*The input*:
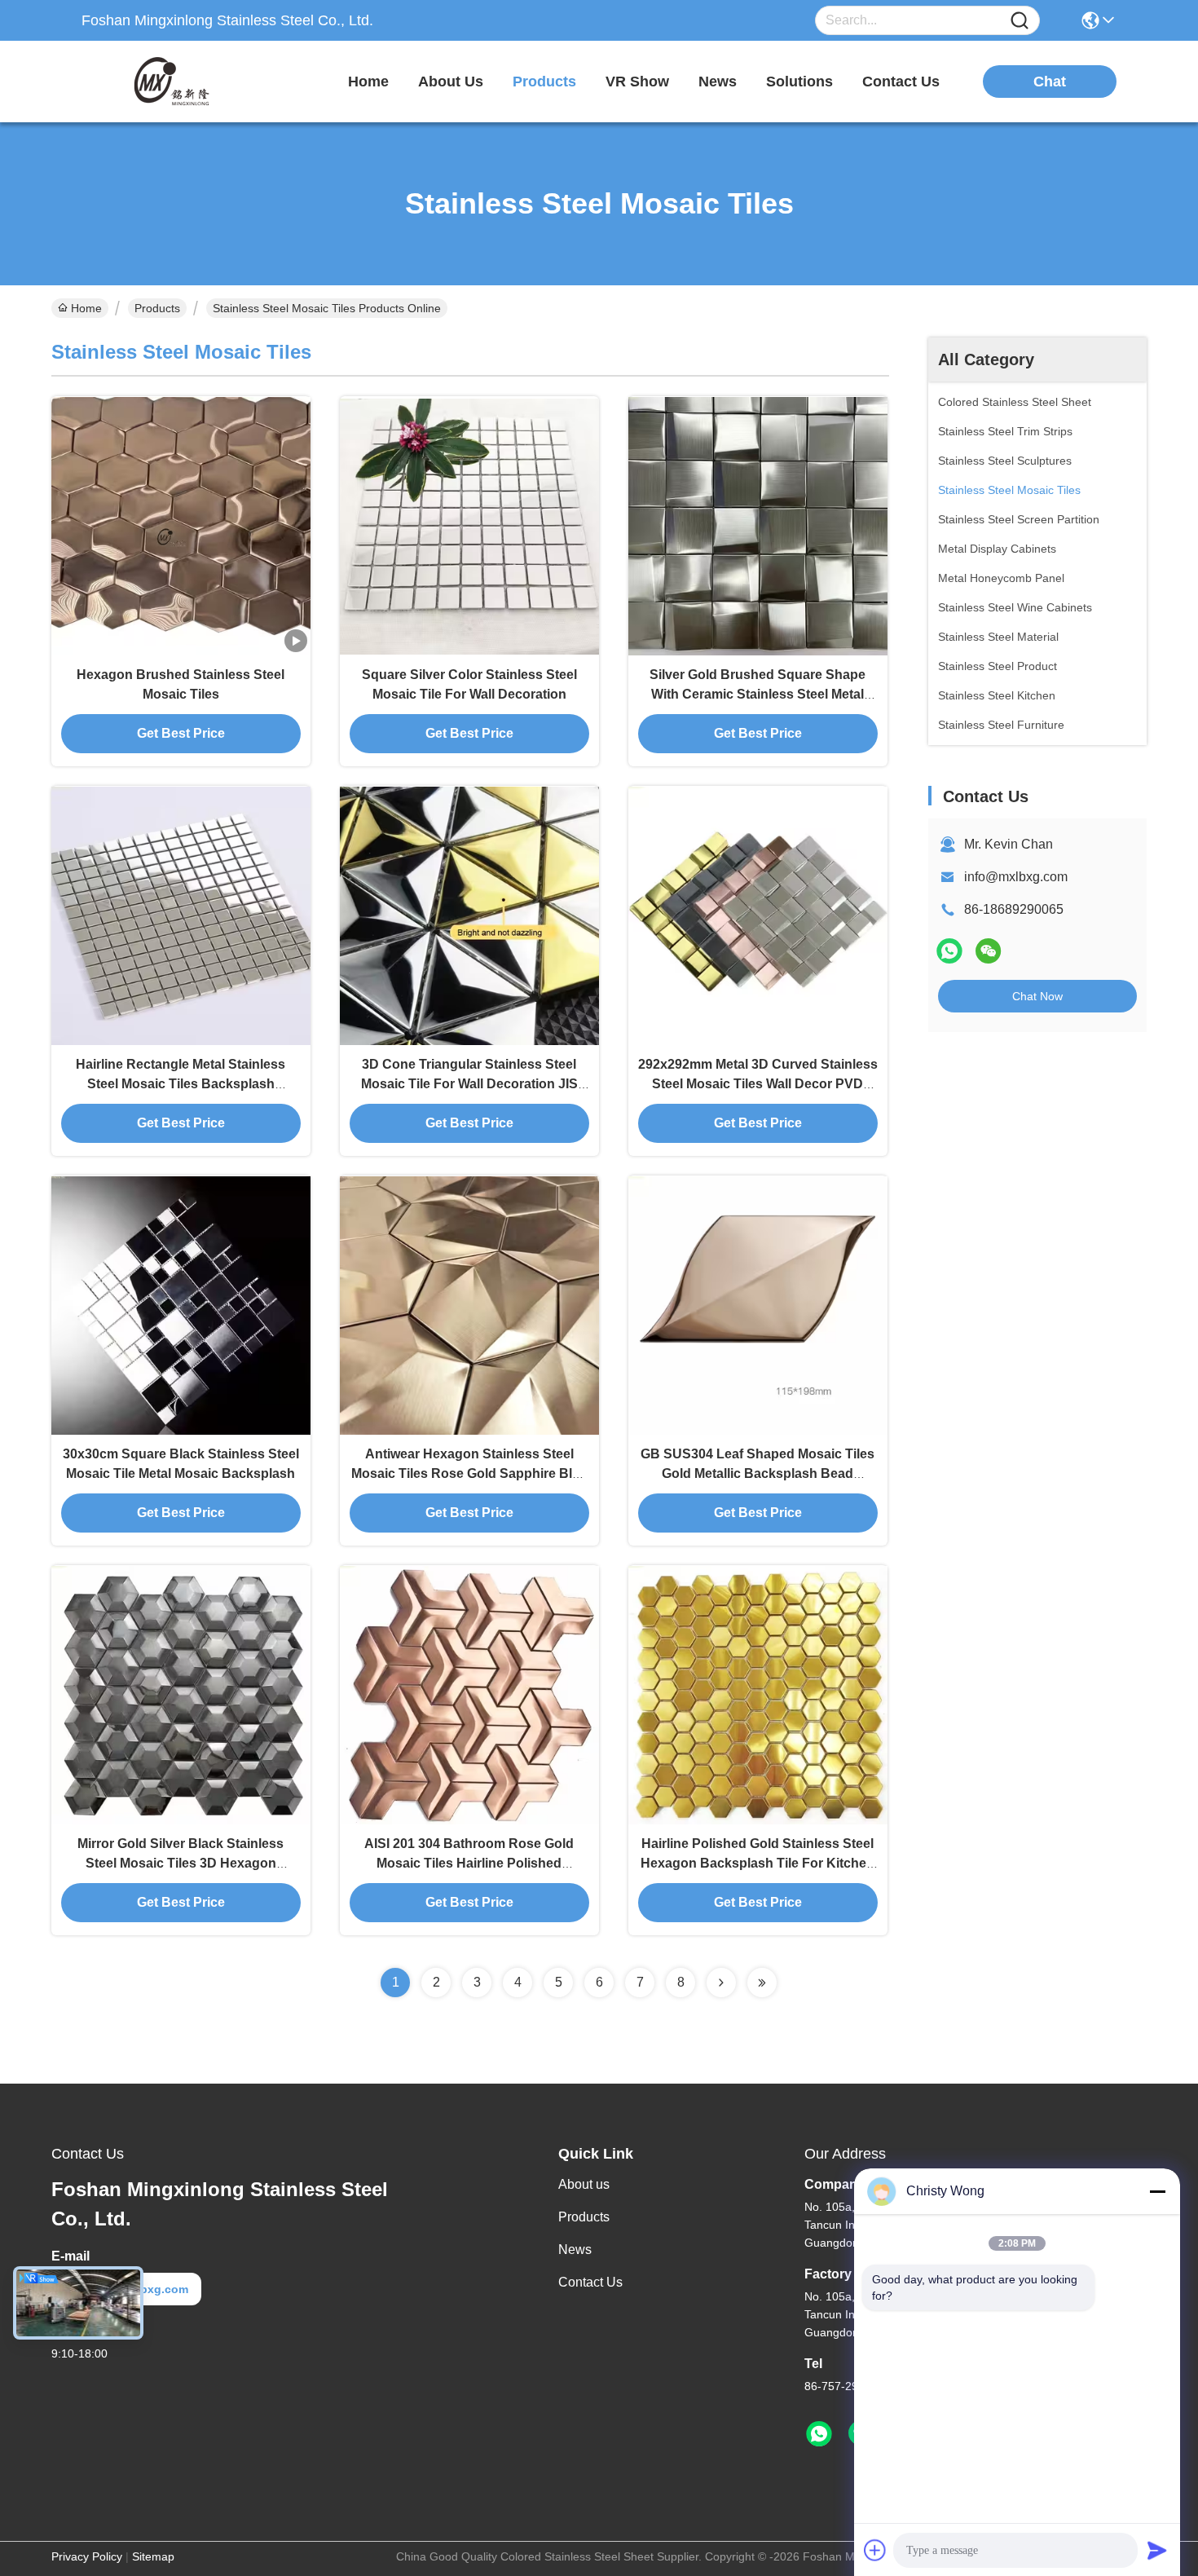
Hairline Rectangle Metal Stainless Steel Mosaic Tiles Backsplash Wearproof (180, 1083)
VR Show (637, 81)
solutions (799, 81)
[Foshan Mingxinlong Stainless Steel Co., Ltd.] (171, 81)
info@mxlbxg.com (1016, 877)
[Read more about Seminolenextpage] (721, 1982)
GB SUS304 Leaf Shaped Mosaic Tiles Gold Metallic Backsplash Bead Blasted (757, 1473)
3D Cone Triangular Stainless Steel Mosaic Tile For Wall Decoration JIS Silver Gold (469, 1083)
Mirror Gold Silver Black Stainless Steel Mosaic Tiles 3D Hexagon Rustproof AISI (180, 1863)
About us (584, 2184)
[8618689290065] (819, 2434)
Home (368, 81)
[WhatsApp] (949, 951)
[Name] (1019, 21)
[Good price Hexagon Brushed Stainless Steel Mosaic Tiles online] (181, 525)
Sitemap (153, 2556)
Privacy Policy (86, 2556)
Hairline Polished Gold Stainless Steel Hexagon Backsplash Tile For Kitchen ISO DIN (757, 1863)
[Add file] (875, 2550)
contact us (901, 81)
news (717, 81)
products (544, 81)
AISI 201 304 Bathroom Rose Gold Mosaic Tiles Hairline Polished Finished (469, 1863)
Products (157, 308)
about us (450, 81)
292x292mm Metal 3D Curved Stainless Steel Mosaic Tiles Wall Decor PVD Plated (758, 1083)
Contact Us (590, 2282)
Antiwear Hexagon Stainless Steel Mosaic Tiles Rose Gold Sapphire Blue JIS (469, 1473)
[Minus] (1157, 2191)
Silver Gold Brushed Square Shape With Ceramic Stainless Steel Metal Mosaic (757, 694)
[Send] (1157, 2550)
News (575, 2249)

*Description of the task*: Your task is to transcribe all of the records precisely, with no images included.

*Result*:
Hairline Rectangle Metal Stainless Steel Mosaic Tiles Backsplash Wearproof (180, 1083)
VR Show (637, 81)
solutions (799, 81)
[Foshan Mingxinlong Stainless Steel Co., Ltd.] (171, 81)
info@mxlbxg.com (1016, 877)
[Read more about Seminolenextpage] (721, 1982)
GB SUS304 Leaf Shaped Mosaic Tiles Gold Metallic Backsplash Bead Blasted (757, 1473)
3D Cone Triangular Stainless Steel Mosaic Tile For Wall Decoration JIS Silver Gold (469, 1083)
Mirror Gold Silver Black Stainless Steel Mosaic Tiles 3D Hexagon Rustproof AISI (180, 1863)
About us (584, 2184)
[8618689290065] (819, 2434)
Home (368, 81)
[WhatsApp] (949, 951)
[Name] (1019, 21)
[Good price Hexagon Brushed Stainless Steel Mosaic Tiles online] (181, 525)
Sitemap (153, 2556)
Privacy Policy (86, 2556)
Hairline Polished Gold Stainless Steel Hexagon Backsplash Tile For Kitchen ISO DIN (757, 1863)
[Add file] (875, 2550)
contact us (901, 81)
news (717, 81)
products (544, 81)
AISI 201 304 Bathroom Rose Gold Mosaic Tiles Hairline Polished Finished (469, 1863)
Products (157, 308)
about us (450, 81)
292x292mm Metal 3D Curved Stainless Steel Mosaic Tiles Wall Decor PVD Plated (758, 1083)
Contact Us (590, 2282)
Antiwear Hexagon Stainless Steel Mosaic Tiles Rose Gold Sapphire Blue JIS (469, 1473)
[Minus] (1157, 2191)
Silver Gold Brushed Square Shape With Ceramic Stainless Steel Metal Mosaic (757, 694)
[Send] (1157, 2550)
News (575, 2249)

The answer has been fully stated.